TÂCHE DEMANDÉE 1
Recopiez, dans le passage ci-dessous sur la nouvelle traduction, la partie qui s'ouvre sur les mots contenant « En réduisant les » et se referme sur « ou de l’anthropologie. ».
TÂCHE DEMANDÉE 2
D'après le passage ci-dessous sur la nouvelle traduction, de quelle année date la première traduction anglaise ?
TÂCHE DEMANDÉE 3
Traduisez en anglais cette phrase du passage ci-dessous sur la nouvelle traduction : « Les traductrices espèrent qu’ainsi il alimentera la réflexion au-delà du champ de l’histoire de la criminologie vers ceux de l’histoire de l’art, des études sur le genre ou de l’anthropologie. »

PASSAGE SOURCE
·····

Cette nouvelle traduction, même si elle est toujours une version épurée, est plus conforme à l’original : elle reproduit le cadre initial de l’ouvrage en quatre partie, de nombreuses illustrations et analyses concernant notamment les caractéristiques sexuelles des femmes ainsi que la partie concernant « la femme normale », autant d’éléments injustement amputés de la première traduction anglaise, datant de 1895 et intitulé The female offender.
En réduisant les redondances, les multitudes d’exemples et de répétitions, la lecture s’en trouve facilitée mais paradoxalement, et peut être ironiquement, le texte en devient plus rationnel et scientifique. Les traductrices espèrent qu’ainsi il alimentera la réflexion au-delà du champ de l’histoire de la criminologie vers ceux de l’histoire de l’art, des études sur le genre ou de l’anthropologie.

·····

CONTENU PRÉSENTÉ
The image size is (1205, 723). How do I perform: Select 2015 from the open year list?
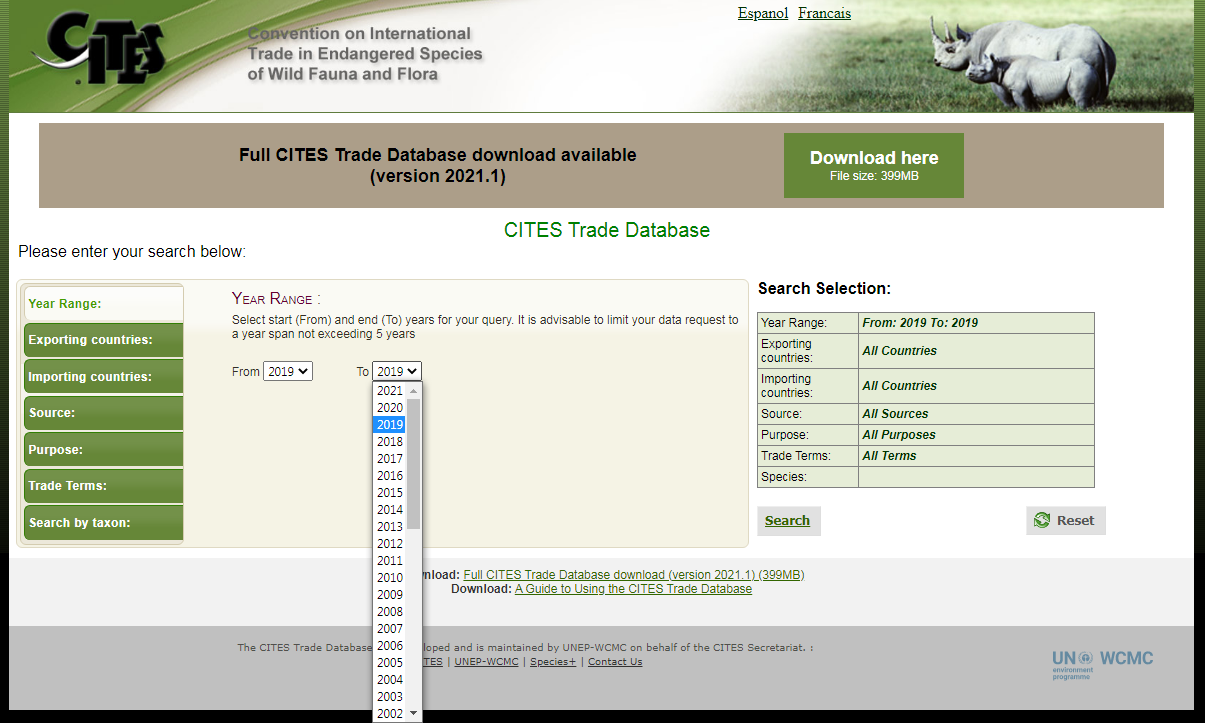click(391, 492)
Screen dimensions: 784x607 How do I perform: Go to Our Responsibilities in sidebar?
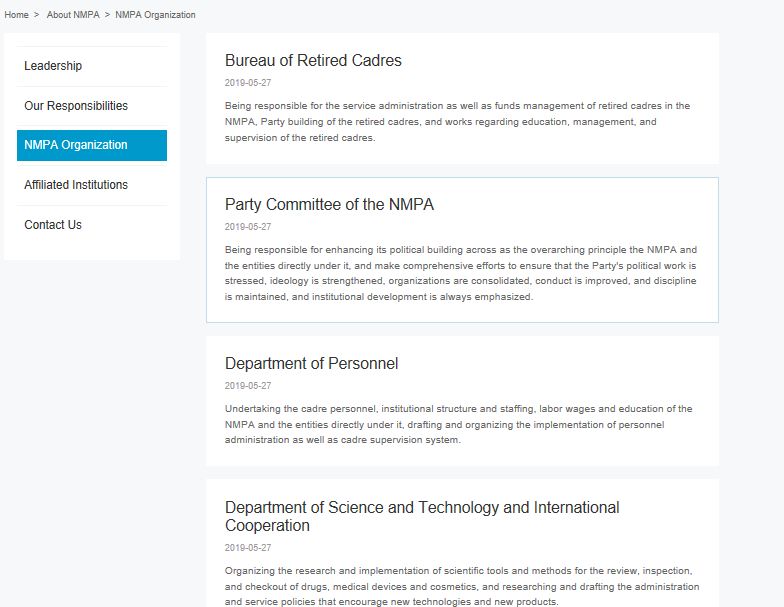coord(76,106)
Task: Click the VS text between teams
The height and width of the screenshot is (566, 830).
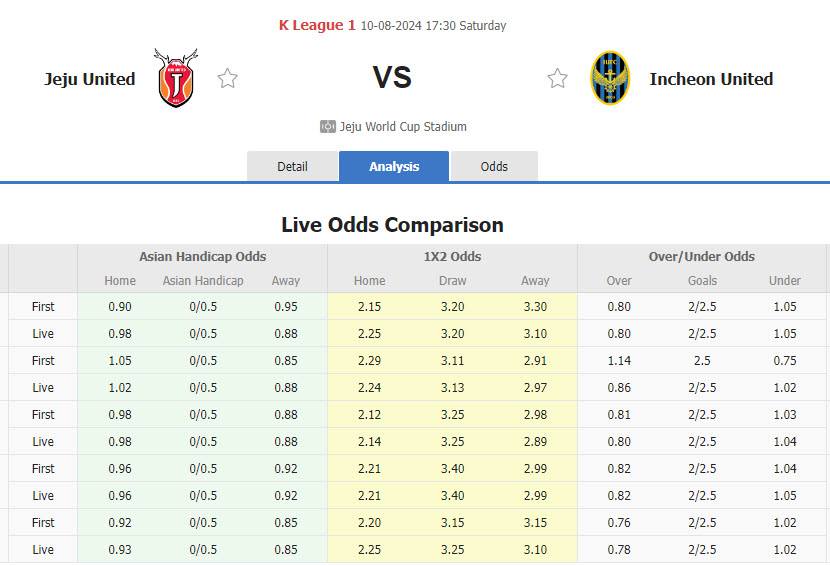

·····

RÉPONSE COMPLÈTE 1
En réduisant les redondances, les multitudes d’exemples et de répétitions, la lecture s’en trouve facilitée mais paradoxalement, et peut être ironiquement, le texte en devient plus rationnel et scientifique. Les traductrices espèrent qu’ainsi il alimentera la réflexion au-delà du champ de l’histoire de la criminologie vers ceux de l’histoire de l’art, des études sur le genre ou de l’anthropologie.

RÉPONSE COMPLÈTE 2
Elle date de 1895.

RÉPONSE COMPLÈTE 3
The translators hope that in this way it will feed reflection beyond the field of the history of criminology into those of art history, gender studies, or anthropology.